Available data.
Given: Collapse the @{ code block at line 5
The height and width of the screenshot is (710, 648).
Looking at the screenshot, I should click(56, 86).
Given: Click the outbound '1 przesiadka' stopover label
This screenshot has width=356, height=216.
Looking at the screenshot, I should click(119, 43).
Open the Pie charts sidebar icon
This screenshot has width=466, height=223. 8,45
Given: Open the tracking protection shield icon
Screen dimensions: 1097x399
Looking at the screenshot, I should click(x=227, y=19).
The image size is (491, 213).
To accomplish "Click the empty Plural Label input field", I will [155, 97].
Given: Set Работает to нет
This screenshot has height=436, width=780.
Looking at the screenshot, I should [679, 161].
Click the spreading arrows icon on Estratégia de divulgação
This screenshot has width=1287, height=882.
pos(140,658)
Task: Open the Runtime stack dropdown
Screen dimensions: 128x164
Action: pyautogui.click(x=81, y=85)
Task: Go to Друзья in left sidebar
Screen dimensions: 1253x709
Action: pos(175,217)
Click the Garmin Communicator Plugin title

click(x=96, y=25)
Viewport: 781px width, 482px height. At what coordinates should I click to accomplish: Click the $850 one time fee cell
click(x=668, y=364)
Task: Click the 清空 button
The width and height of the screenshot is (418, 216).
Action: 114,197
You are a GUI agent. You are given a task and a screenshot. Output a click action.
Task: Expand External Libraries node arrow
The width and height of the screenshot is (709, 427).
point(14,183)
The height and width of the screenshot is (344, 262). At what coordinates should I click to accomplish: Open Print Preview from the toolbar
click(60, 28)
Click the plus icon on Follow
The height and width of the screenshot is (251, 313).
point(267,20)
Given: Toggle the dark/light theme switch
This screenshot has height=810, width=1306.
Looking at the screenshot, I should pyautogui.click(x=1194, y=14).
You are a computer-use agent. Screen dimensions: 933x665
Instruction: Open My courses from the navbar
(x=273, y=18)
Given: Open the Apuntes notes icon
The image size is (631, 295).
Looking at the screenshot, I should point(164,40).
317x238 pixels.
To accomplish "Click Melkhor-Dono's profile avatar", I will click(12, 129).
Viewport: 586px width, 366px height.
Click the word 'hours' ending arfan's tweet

Work task. Looking at the records above, return exactly the lines from the line with "Open the Pie charts sidebar icon" to the line with "317x238 pixels.", both ends included.

Task output.
Open the Pie charts sidebar icon
This screenshot has width=466, height=223. 8,45
Given: Open the tracking protection shield icon
Screen dimensions: 1097x399
Looking at the screenshot, I should click(x=227, y=19).
The image size is (491, 213).
To accomplish "Click the empty Plural Label input field", I will [155, 97].
Given: Set Работает to нет
This screenshot has height=436, width=780.
Looking at the screenshot, I should [679, 161].
Click the spreading arrows icon on Estratégia de divulgação
This screenshot has width=1287, height=882.
pos(140,658)
Task: Open the Runtime stack dropdown
Screen dimensions: 128x164
Action: pyautogui.click(x=81, y=85)
Task: Go to Друзья in left sidebar
Screen dimensions: 1253x709
Action: pos(175,217)
Click the Garmin Communicator Plugin title

click(x=96, y=25)
Viewport: 781px width, 482px height. At what coordinates should I click to accomplish: Click the $850 one time fee cell
click(x=668, y=364)
Task: Click the 清空 button
The width and height of the screenshot is (418, 216).
Action: 114,197
You are a GUI agent. You are given a task and a screenshot. Output a click action.
Task: Expand External Libraries node arrow
The width and height of the screenshot is (709, 427).
point(14,183)
The height and width of the screenshot is (344, 262). At what coordinates should I click to accomplish: Open Print Preview from the toolbar
click(60, 28)
Click the plus icon on Follow
The height and width of the screenshot is (251, 313).
point(267,20)
Given: Toggle the dark/light theme switch
This screenshot has height=810, width=1306.
Looking at the screenshot, I should pyautogui.click(x=1194, y=14).
You are a computer-use agent. Screen dimensions: 933x665
Instruction: Open My courses from the navbar
(x=273, y=18)
Given: Open the Apuntes notes icon
The image size is (631, 295).
Looking at the screenshot, I should point(164,40).
317x238 pixels.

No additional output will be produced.